- What needs to be done -
Recast the lines of all the records below as a numbered list, omitting blank lines and leaving the pictures out.

(Records from a collection)
------------

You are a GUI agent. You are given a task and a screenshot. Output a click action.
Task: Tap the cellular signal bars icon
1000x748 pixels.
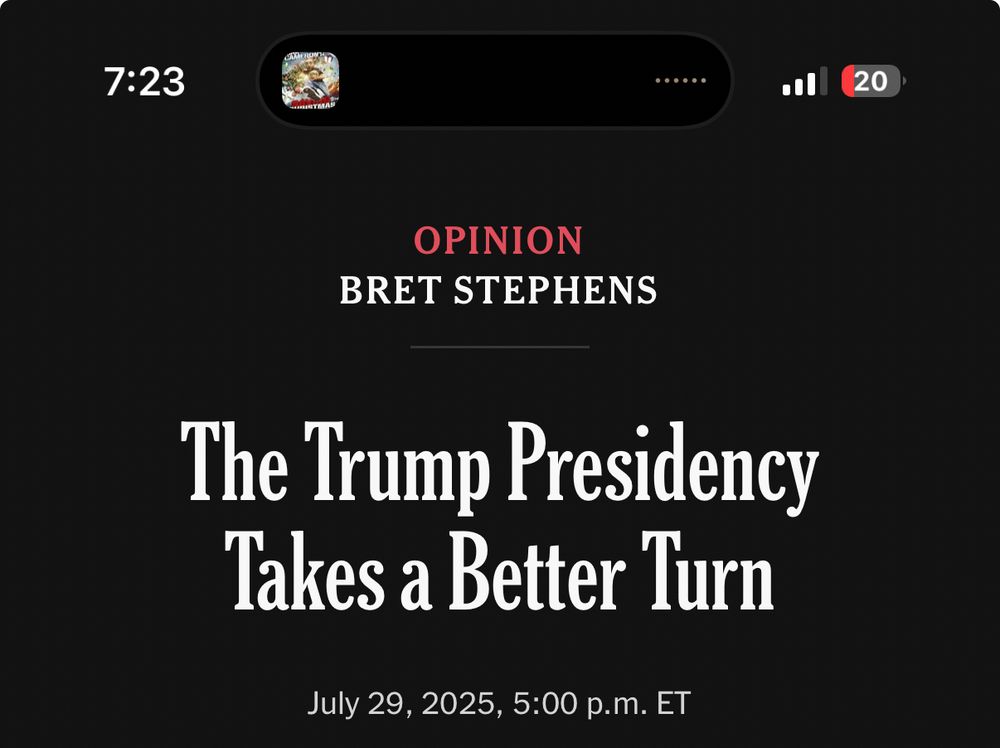coord(805,81)
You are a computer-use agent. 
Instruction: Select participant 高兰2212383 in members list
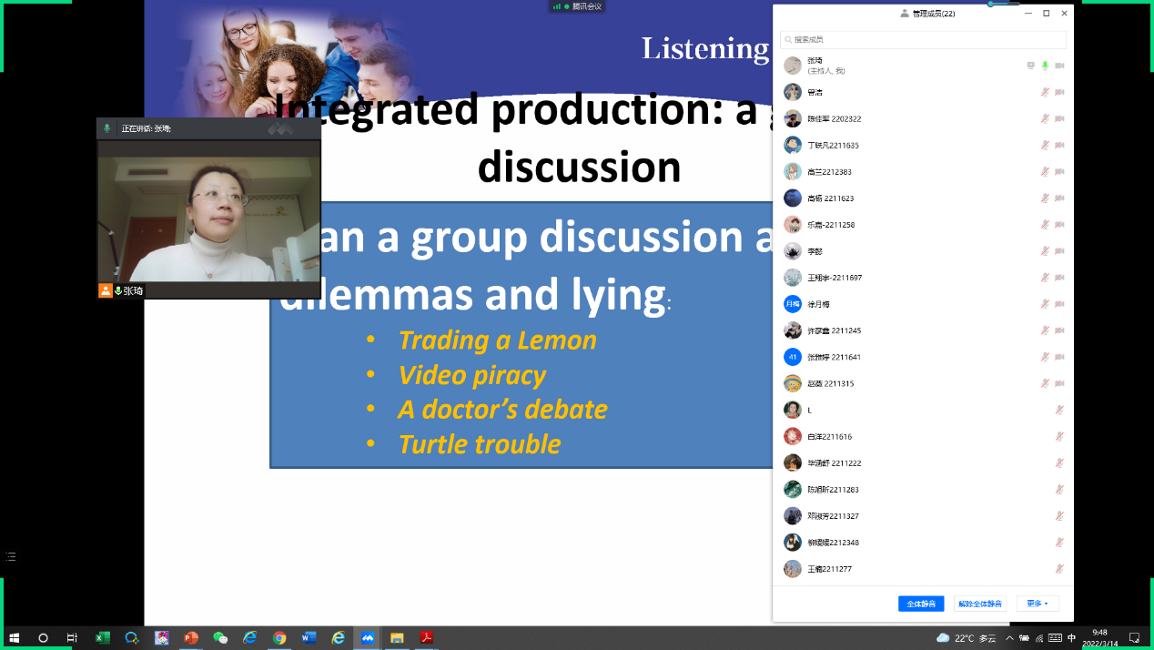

------------

- Answer for this exercise -
1. You are a GUI agent. You are given a task and a screenshot. Output a click action.
2. Task: Tap the cellular signal bars icon
3. 1000x748 pixels.
4. coord(805,81)
5. You are a computer-use agent. 
6. Instruction: Select participant 高兰2212383 in members list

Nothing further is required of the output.